Saved data entries
-------------------------

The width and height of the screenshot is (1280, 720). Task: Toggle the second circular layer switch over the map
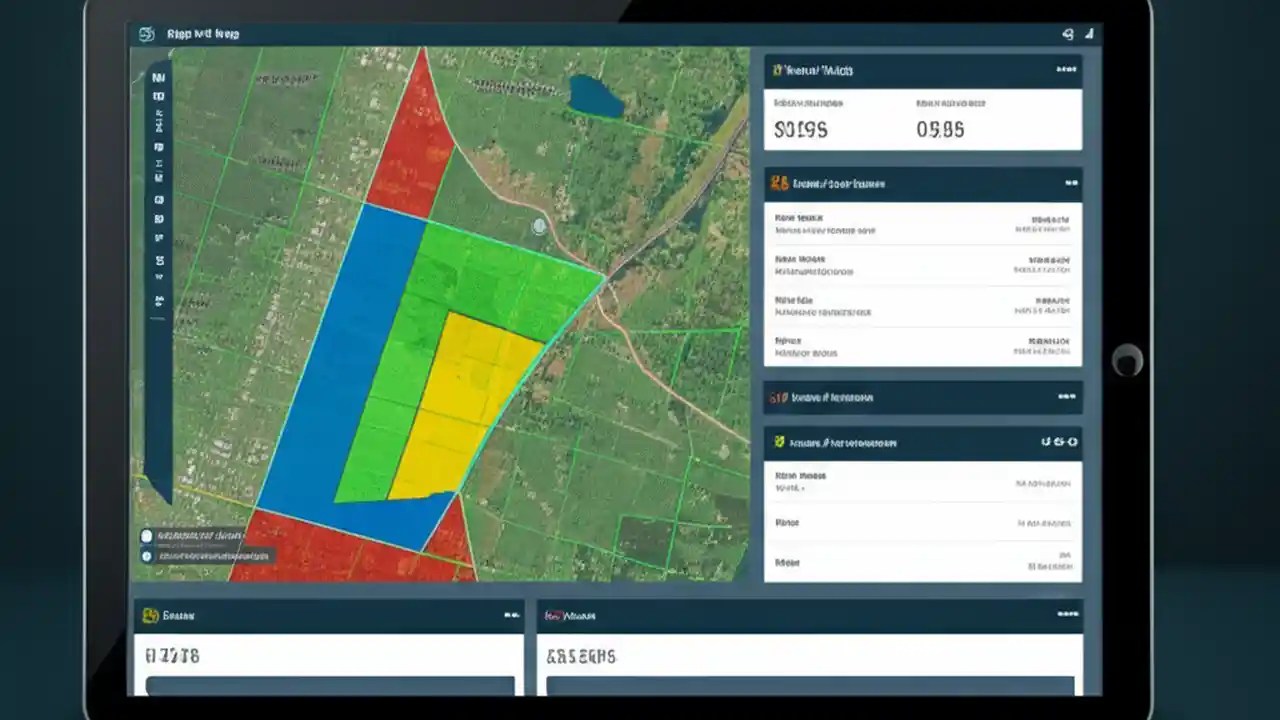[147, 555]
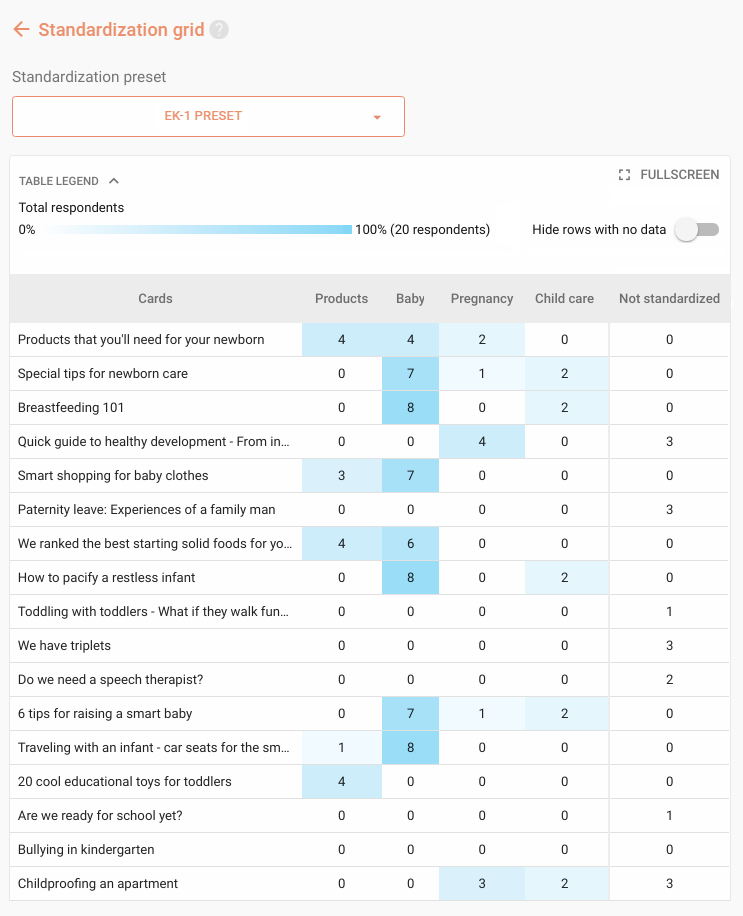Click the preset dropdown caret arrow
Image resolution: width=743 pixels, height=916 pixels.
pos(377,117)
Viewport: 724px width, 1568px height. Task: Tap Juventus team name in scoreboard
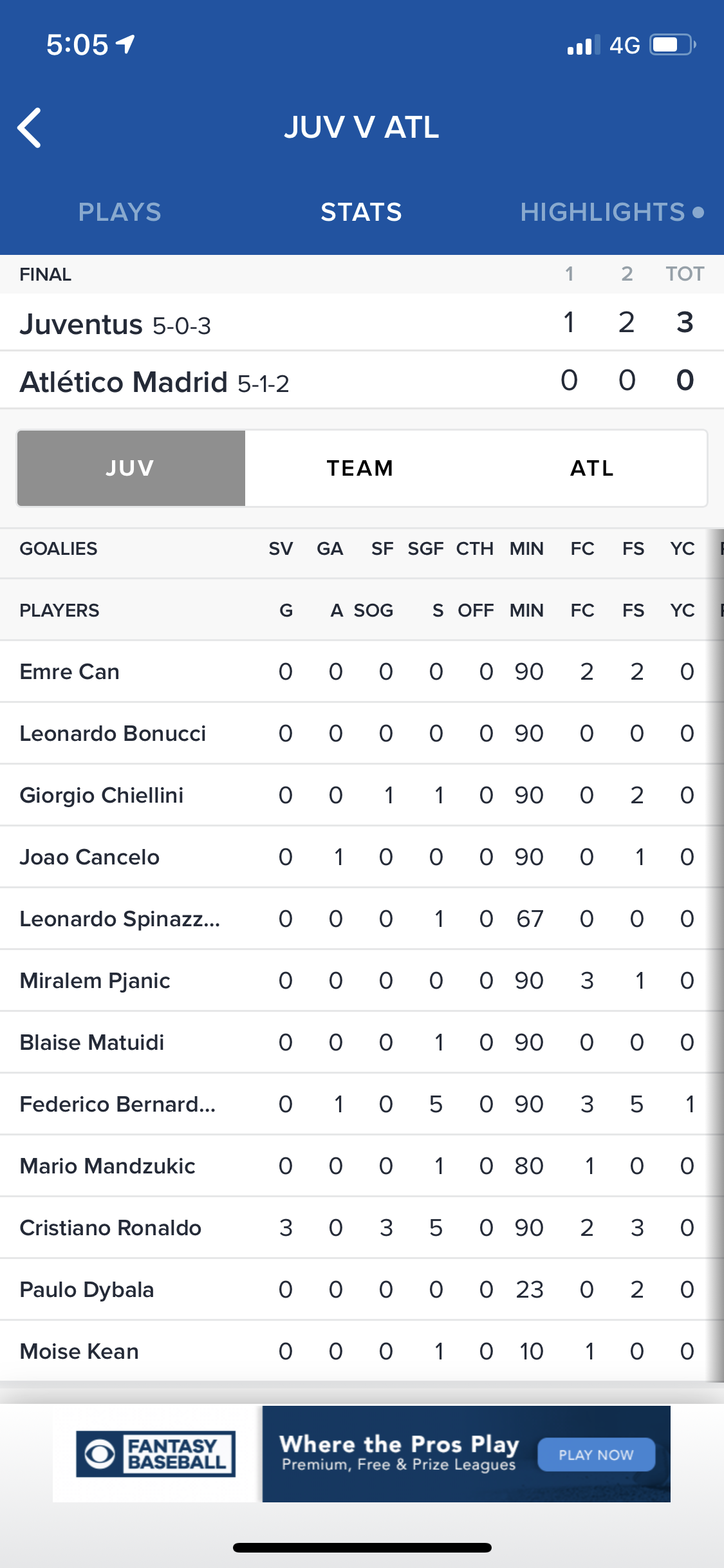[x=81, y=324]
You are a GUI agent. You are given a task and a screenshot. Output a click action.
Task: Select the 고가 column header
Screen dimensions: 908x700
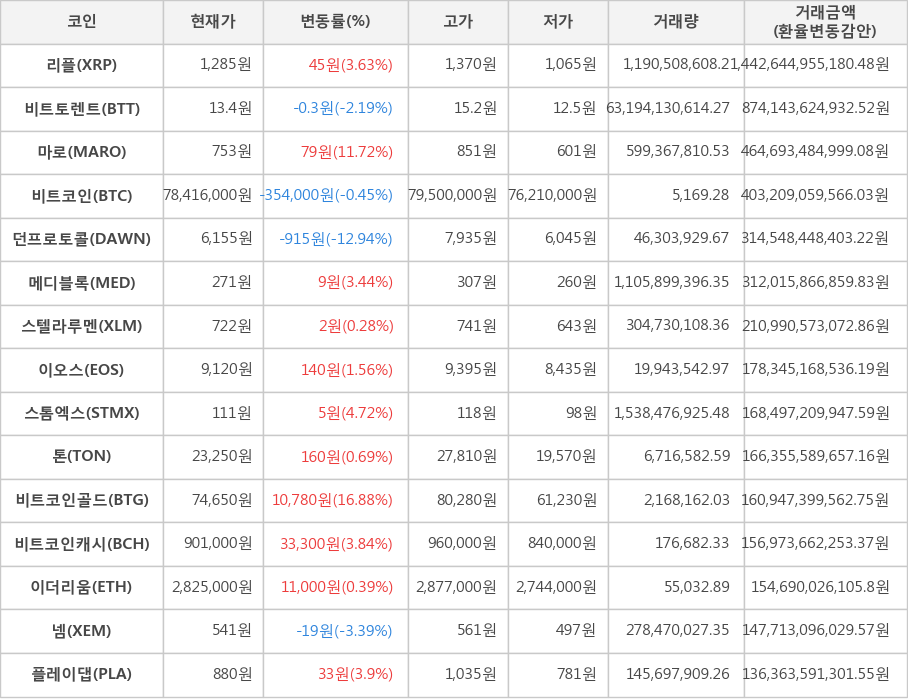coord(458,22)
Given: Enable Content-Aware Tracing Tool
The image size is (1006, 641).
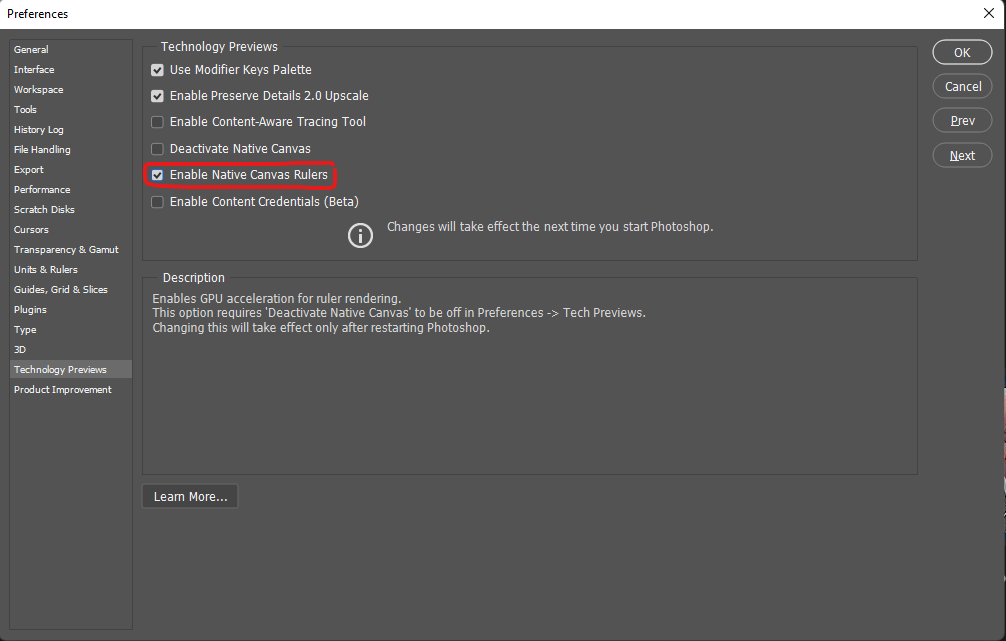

-------------------------

[WHAT NEEDS TO BE DONE]:
Transcribe each entry precisely as given, leaving the pictures out.

[COMPLETED EXERCISE]:
The width and height of the screenshot is (1280, 720). Task: Toggle the second circular layer switch over the map
[147, 555]
Click the preset dropdown caret arrow
Image resolution: width=743 pixels, height=916 pixels.
pos(377,117)
Viewport: 724px width, 1568px height. Task: Tap Juventus team name in scoreboard
[x=81, y=324]
You are a GUI agent. You are given a task and a screenshot. Output a click action.
Task: Select the 고가 column header
Screen dimensions: 908x700
coord(458,22)
Given: Enable Content-Aware Tracing Tool
The image size is (1006, 641).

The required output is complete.